If the function f (x) defined by
$f(x)=\left\{\begin{array}{cl}\frac{\log (1+3 x)-\log (1-2 x)}{x}, & x \neq 0 \\ k & , x=0\end{array}\right.$ is continuous at $x=0$, then $k=$
(a) 1
(b) 5
(c) $-1$
(d) none of these
(b) 5
Given: $f(x)=\left\{\begin{array}{l}\frac{\log (1+3 x)-\log (1-2 x)}{x}, x \neq 0 \\ k, x=0\end{array}\right.$
If $f(x)$ is continuous at $x=0$, then $\lim _{x \rightarrow 0} f(x)=f(0)$.

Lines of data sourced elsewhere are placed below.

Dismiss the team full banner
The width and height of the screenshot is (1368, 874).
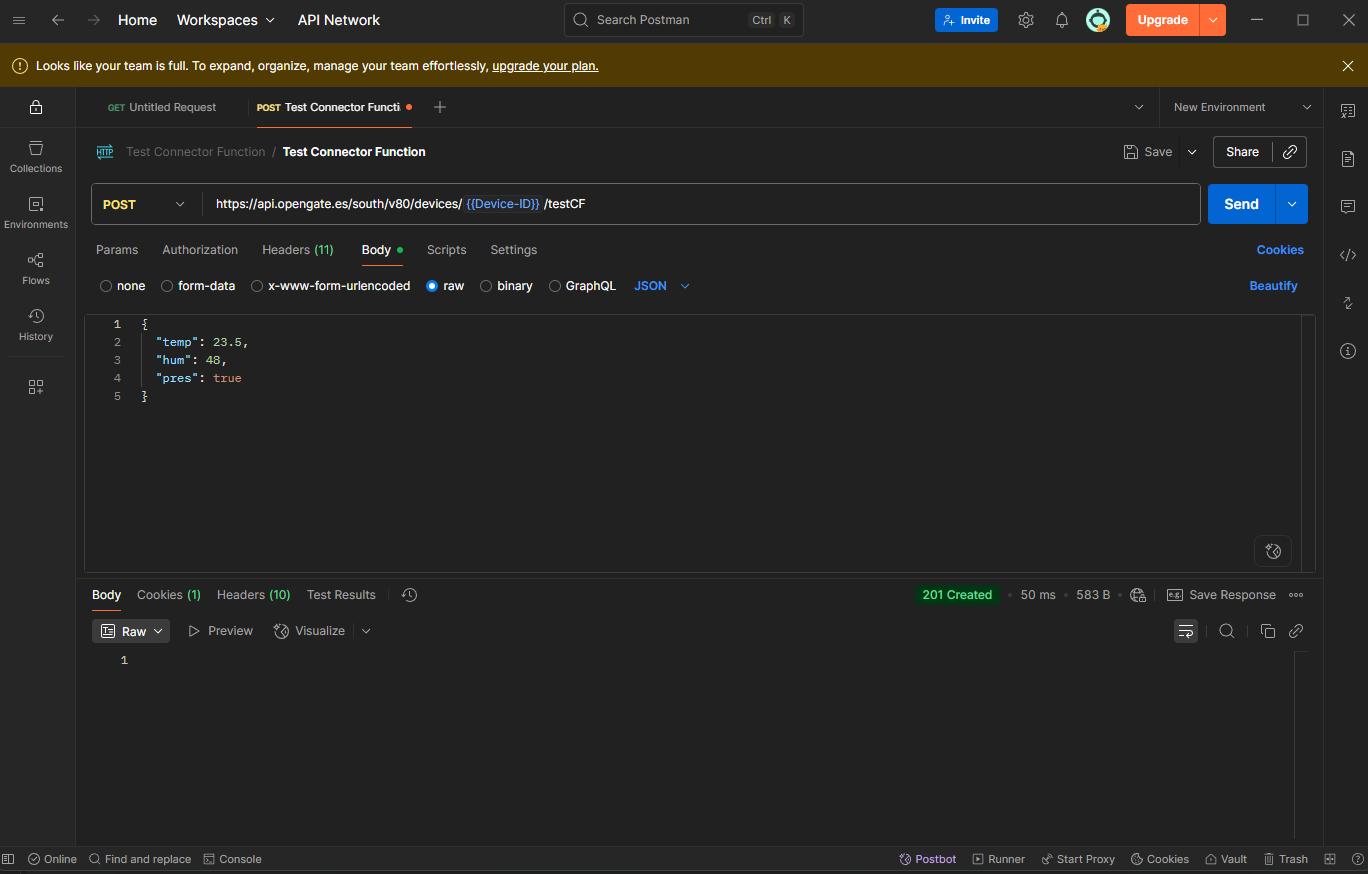point(1347,66)
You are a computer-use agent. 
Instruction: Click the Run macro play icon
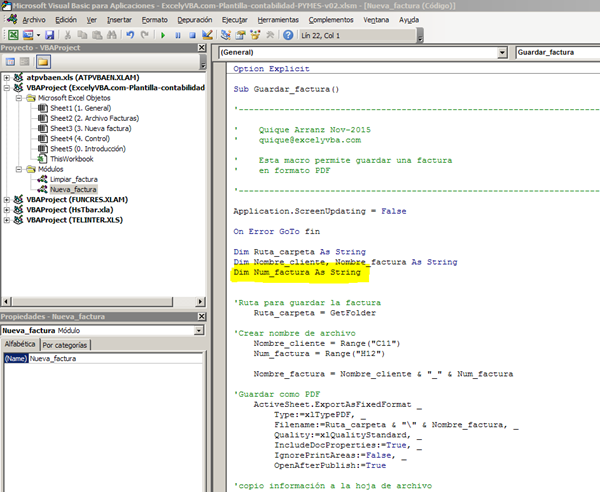pos(163,35)
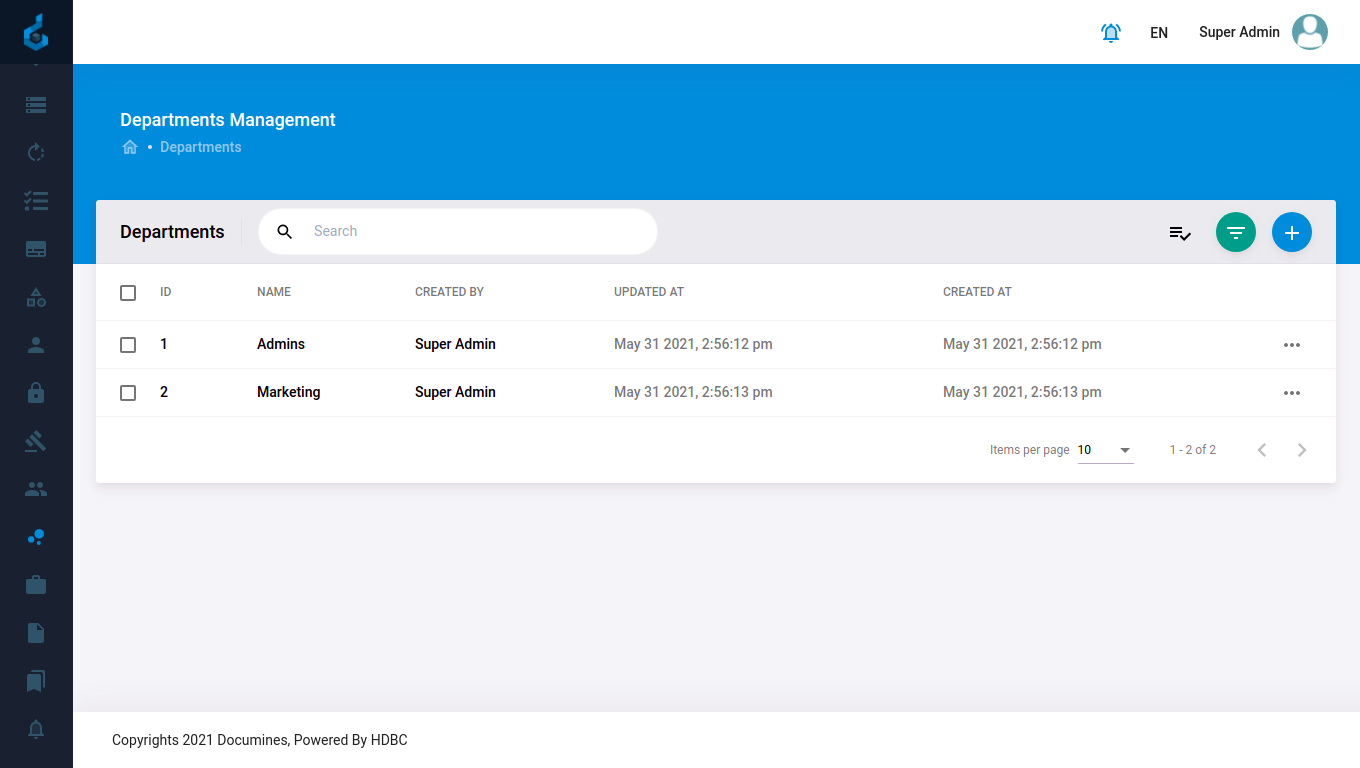Expand the Items per page dropdown
Image resolution: width=1360 pixels, height=768 pixels.
coord(1105,450)
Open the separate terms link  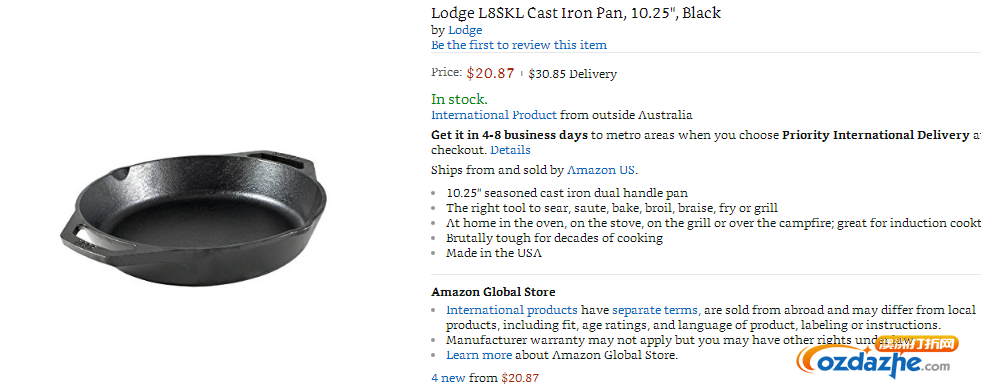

$\Rightarrow \lim _{x \rightarrow 0}\left(\frac{\log (1+3 x)-\log (1-2 x)}{x}\right)=k$
$\Rightarrow \lim _{x \rightarrow 0}\left(\frac{3 \log (1+3 x)}{3 x}-\frac{2 \log (1-2 x)}{2 x}\right)=k$
$\Rightarrow 3 \lim _{x \rightarrow 0}\left(\frac{\log (1+3 x)}{3 x}\right)-2 \lim _{x \rightarrow 0}\left(\frac{\log (1-2 x)}{2 x}\right)=k$
$\Rightarrow 3 \lim _{x \rightarrow 0}\left(\frac{\log (1+3 x)}{3 x}\right)+2 \lim _{x \rightarrow 0}\left(\frac{\log (1-2 x)}{-2 x}\right)=k$
$\Rightarrow 3 \times 1+2 \times 1=k$ $\left[\because \lim _{x \rightarrow 0} \frac{\log (1+x)}{x}=1\right]$
$\Rightarrow k=3+2=5$